Calorie Counts on Menus Make No Difference in Purchasing Decisions

NEW YORK -- Labeling menus with calorie counts has little to no effect on consumers' food purchase selections, according to a survey conducted by the city of New York and the Robert Wood Johnson Foundation. New York was the first location to enact a menu-labeling law.

 

The survey, published in BMJ, looked at 15,798 adult customers in 2007, before the law went into effect, and then in 2009, after the law was enacted at various restaurants. Register receipts were reviewed to verify purchases.

The study revealed that calorie consumption actually increased slightly for the customers who visited restaurants in 2009. Those unaware of calorie counts purchased foods containing an average of 828 calories. Those who saw posted calorie counts averaged 846 calories per purchase.
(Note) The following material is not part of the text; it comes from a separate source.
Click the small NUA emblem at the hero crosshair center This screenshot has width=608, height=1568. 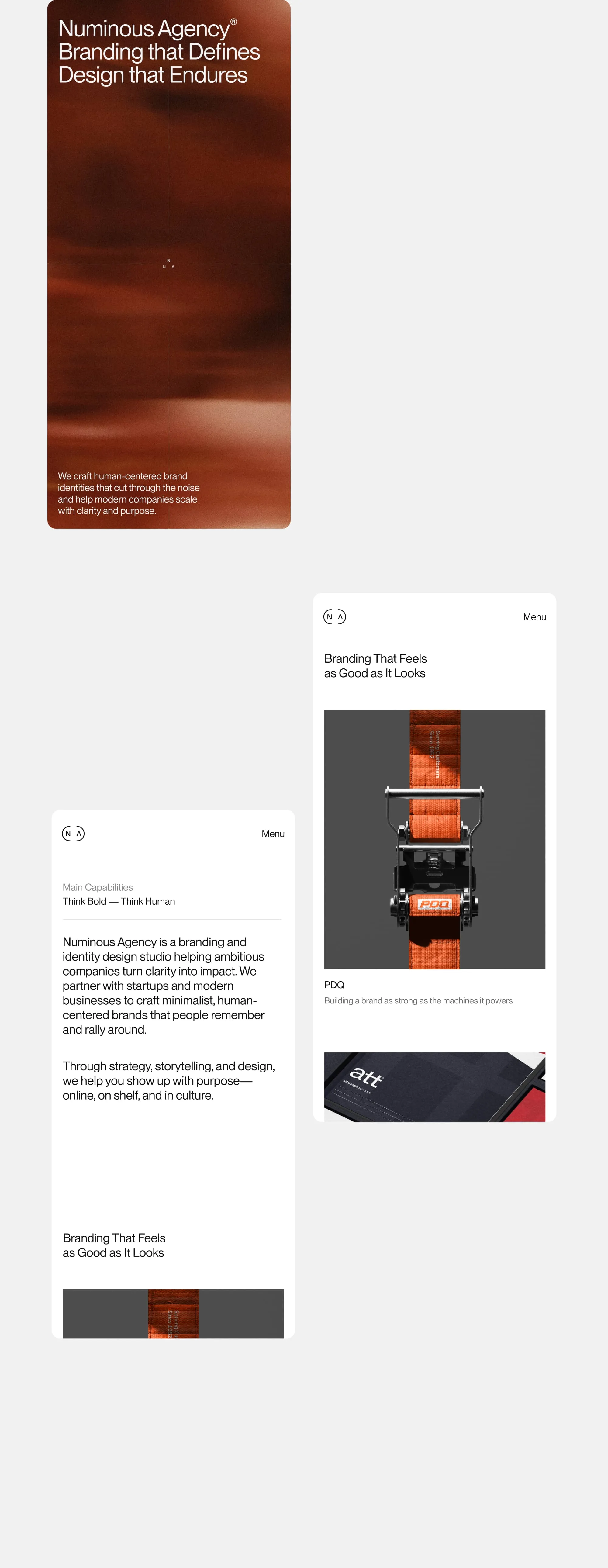click(x=169, y=264)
Average calories per purchase shrank at three major fast-food chains in 2009: McDonald's, Kentucky Fried Chicken and Au Bon Pain. However, researchers noted all three chains changed their menu offerings to include more low-calorie options.

After posting calorie counts, restaurants specifically used one method to keep traffic strong at their locations: size and value were heavily promoted while nutrition was de-emphasized. According to the study, a prominent example of this was when Subway introduced $5 footlong sandwiches.

One factor from the study that could be a considered a positive for enacting menu-labeling laws was that 15 percent of customers surveyed in 2009 said they used the calorie information when making purchasing decisions. Those people purchased 106 fewer calories than those who said they didn't utilize the information.

However, Eric Finkelstein, associate professor of health services at Duke-National University of Singapore Graduate Medical School, told The Wall Street Journal that health-conscious consumers would be purchasing foods with fewer calories with or without the labeled calorie counts.

Menu labeling will soon go national under the health-care overhaul law.